2008-08-08: 3% Of UK PCs Sold With Linux
LINUX HAS MADE headway in Microsoft's UK heartland, the PC sales channel. The number of machines shipped with Linux preloaded on them has multiplied a whopping 28 times since Microsoft launched its Vista operating system in January 2007
The Linux share of this route to market has edged up ever since the Vista launch. Then it broke the two per cent barrier in May after the latest release of Ubuntu, the strain of Linux most capable of kicking Microsoft in the shins.
While it will be years before we can really see it, Microsoft is in decline, and Windows Vista is the proximate cause. While Vista retains a huge fraction of the market sales-wise, end-users have rejected it, and continue to do so. They reject it for its annoying and intrusive so-called security features, such as User Account Control (UAC), and will reject it even more once they move to high-definition video and find that Vista has technological usage restrictions (TUR, often misnamed as digital rights management/DRM) deeply embedded into the OS, such that simple things like copying your own home videos will be blocked because it cannot verify that a corporate distributor grants you the right to copy them.
Further, MSFT miscalculated just how much governments meant it when they said they wanted open standard file formats for their documents--they came up with MS Office 2007 with horrifying interface and file format changes in response--and just how large of a backlash they would feel for resisting the already-standardized OpenDocument Format (ODF). Microsoft has announced that it will integrate ODF functionality in a patch to be delivered next year, while they will still not fully support their own standard, OOXML (Office Open XML). This means that the greatest portion of MSFT's publicity among technically-savvy people and both open technology & open government activists has been negative for the past two years.

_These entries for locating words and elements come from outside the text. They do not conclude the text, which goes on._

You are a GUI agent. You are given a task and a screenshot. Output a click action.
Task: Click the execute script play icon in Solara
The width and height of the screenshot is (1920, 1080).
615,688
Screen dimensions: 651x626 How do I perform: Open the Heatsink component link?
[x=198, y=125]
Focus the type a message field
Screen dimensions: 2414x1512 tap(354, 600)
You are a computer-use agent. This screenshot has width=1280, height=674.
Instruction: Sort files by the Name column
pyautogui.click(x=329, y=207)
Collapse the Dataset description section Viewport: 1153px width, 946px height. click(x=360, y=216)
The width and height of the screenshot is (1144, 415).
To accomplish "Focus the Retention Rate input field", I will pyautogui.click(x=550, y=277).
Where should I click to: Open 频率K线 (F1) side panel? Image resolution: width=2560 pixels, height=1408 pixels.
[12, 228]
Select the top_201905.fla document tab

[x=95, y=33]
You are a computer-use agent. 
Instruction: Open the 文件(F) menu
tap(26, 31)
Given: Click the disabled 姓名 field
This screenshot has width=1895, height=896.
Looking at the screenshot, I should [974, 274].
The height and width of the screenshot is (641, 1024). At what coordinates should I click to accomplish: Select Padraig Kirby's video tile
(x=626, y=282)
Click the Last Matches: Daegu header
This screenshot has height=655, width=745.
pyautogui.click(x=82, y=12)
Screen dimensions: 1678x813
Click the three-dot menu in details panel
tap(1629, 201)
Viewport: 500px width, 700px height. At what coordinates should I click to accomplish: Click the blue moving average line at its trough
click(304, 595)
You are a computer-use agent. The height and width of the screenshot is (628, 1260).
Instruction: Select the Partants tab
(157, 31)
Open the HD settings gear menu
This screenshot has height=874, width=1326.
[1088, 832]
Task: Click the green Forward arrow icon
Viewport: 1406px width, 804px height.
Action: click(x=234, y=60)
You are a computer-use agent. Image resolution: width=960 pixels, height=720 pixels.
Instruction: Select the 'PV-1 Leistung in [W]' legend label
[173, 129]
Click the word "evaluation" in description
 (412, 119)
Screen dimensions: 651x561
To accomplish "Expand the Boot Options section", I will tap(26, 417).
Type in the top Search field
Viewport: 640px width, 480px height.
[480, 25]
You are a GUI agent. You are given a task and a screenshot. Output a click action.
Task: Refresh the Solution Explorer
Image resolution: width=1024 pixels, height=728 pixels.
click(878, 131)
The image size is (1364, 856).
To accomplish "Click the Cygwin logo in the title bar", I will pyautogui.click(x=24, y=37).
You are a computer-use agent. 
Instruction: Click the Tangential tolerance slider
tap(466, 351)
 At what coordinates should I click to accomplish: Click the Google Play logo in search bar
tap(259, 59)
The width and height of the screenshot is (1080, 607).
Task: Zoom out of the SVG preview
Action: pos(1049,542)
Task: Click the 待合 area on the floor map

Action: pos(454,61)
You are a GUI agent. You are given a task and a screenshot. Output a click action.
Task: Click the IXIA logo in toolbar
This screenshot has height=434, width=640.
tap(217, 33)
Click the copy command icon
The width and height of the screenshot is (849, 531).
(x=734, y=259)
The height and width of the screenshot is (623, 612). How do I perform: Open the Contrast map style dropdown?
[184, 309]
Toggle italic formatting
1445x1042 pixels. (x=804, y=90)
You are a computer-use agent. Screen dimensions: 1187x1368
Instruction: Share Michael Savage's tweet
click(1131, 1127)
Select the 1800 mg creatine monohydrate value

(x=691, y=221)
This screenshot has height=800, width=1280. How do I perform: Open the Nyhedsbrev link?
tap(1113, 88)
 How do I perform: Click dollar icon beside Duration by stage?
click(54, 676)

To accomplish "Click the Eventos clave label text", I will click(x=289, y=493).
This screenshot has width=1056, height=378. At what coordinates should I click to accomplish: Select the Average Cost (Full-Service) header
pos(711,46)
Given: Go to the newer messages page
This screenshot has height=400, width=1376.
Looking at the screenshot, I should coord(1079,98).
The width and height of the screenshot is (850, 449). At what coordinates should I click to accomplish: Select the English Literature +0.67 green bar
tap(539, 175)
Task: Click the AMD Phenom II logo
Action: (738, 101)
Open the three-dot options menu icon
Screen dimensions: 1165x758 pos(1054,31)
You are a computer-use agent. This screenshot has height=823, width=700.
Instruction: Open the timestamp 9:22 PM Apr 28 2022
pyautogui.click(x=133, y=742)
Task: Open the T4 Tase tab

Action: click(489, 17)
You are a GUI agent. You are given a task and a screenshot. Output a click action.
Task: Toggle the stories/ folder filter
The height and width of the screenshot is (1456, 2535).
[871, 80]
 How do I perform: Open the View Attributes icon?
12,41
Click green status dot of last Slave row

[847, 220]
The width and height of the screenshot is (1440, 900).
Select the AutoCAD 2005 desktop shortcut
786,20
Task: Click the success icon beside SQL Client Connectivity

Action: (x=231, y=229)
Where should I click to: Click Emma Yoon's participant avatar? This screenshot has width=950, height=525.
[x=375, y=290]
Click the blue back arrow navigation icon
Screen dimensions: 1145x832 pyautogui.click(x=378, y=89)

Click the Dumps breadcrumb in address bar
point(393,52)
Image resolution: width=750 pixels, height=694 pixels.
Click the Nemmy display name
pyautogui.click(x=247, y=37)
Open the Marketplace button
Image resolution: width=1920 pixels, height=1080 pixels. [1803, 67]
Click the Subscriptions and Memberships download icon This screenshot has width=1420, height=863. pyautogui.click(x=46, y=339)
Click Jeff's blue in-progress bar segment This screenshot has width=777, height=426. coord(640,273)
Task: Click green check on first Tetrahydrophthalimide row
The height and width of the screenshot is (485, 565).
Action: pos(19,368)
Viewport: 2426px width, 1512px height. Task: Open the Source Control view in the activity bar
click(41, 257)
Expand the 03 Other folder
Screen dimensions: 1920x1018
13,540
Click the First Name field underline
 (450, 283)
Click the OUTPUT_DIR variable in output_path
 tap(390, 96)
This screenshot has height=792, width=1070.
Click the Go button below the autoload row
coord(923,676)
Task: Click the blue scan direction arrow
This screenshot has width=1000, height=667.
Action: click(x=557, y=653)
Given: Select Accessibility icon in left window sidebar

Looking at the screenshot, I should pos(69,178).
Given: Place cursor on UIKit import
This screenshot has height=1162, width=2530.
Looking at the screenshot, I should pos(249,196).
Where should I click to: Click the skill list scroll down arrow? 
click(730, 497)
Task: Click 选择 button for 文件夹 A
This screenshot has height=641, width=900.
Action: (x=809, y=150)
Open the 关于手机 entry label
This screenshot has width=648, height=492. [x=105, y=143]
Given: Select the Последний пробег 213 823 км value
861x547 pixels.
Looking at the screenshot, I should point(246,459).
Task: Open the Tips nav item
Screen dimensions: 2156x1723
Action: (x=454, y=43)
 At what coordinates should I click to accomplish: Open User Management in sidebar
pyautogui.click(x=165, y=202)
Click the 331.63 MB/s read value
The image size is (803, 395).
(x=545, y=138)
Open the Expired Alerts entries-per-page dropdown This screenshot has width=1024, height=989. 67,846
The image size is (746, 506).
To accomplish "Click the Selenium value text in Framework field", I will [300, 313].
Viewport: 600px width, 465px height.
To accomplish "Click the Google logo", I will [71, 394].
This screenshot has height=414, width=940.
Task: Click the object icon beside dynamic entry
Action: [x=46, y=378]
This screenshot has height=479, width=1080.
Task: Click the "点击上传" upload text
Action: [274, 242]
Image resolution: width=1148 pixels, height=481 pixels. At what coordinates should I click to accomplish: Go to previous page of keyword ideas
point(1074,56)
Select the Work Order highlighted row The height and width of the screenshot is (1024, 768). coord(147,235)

One of the great benefits, I think, will be that software companies will have to make their products a lot better at cross-platform functionality. Device-makers, too, will adapt or die. Platform lock-in will almost die. (I'd expect surviving proprietary companies to try to keep it, but it may be the thing that finally kills their businesses the way that planned obsolescence put the Detroit automakers on the slide to nowhere.)